Towards greener pharmaceutical quality control: first green UV-based analytical strategies for assaying the newly-introduced candesartan/chlorthalidone mixture in their pharmaceutical and dissolution medium

Emerging evidence suggests that antihypertensive therapies, particularly angiotensin II receptor blockers, play a crucial role in reinforcing clinical outcomes and hastening recovery in COVID-19 patients with hypertension. Thus, this study introduces the first UV scenarios for concurrent analysis of candesartan cilexetil (CDS) and chlorthalidone (CTL), which have superimposed UV spectra.
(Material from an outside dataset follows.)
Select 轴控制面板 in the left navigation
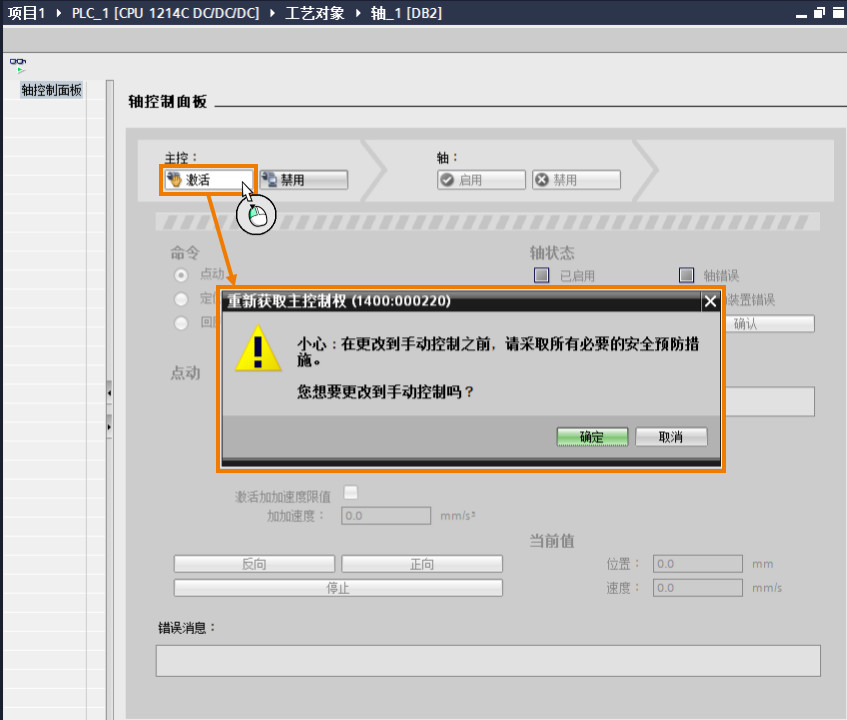Viewport: 847px width, 720px height. 51,90
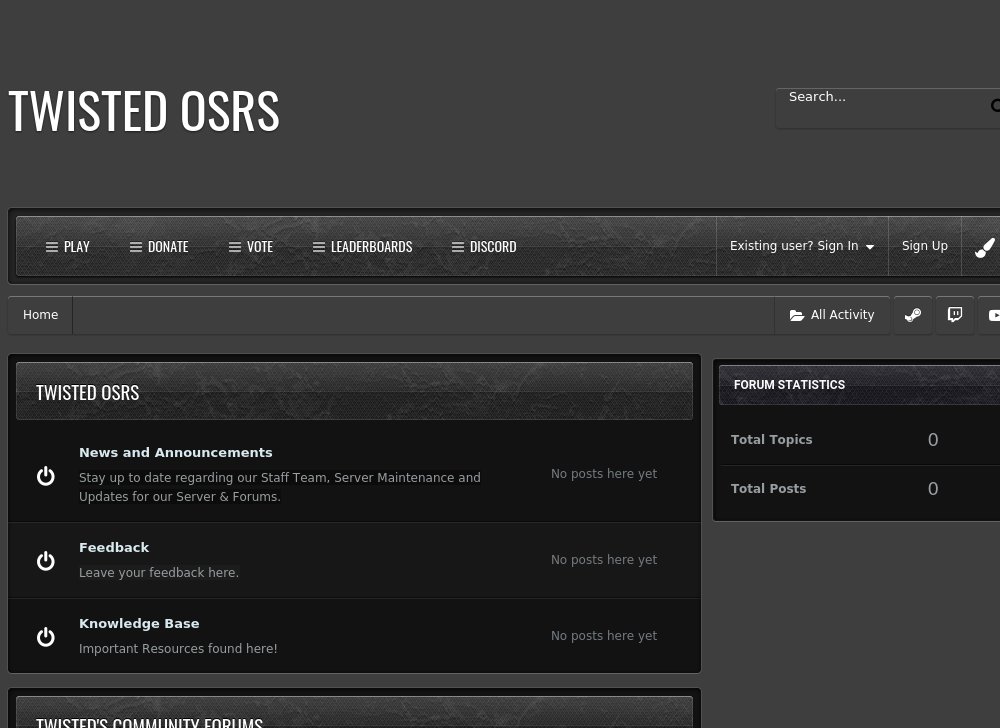Select Donate in the navigation bar
Viewport: 1000px width, 728px height.
click(x=159, y=247)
The UV scenarios were the dual-wavelength (DUW) method and the Fourier deconvoluted (FOD) method. These scenarios were successfully implemented for the examination of CDS and CTL in their crude and commercial forms. In addition, this study provided a dissolution study of their formulation in accordance with the FDA's guidelines. The linear ranges were established to be (1.0–40.0) μg/mL for CDS and (5.0–60.0) μg/mL for CTL. The LOD values ranged between (0.23–0.24) μg/mL and (0.74–0.75) μg/mL for CDS and CTL, in order. Validation and confirmation of the proposed scenarios were performed according to ICH guidelines, yielding satisfactory results within acceptable limits. Statistical appraisal with the published platform revealed no significant differences. Aligned with green analytical chemistry principles, the proposed scenarios were appraised for their environmental impact and contrasted to the published platform using Eco-Scale and AGREEprep tools. The favorable results, coupled with the methods' sustainability, affordability, simplicity, and high sensitivity, support their use in routine QC testing.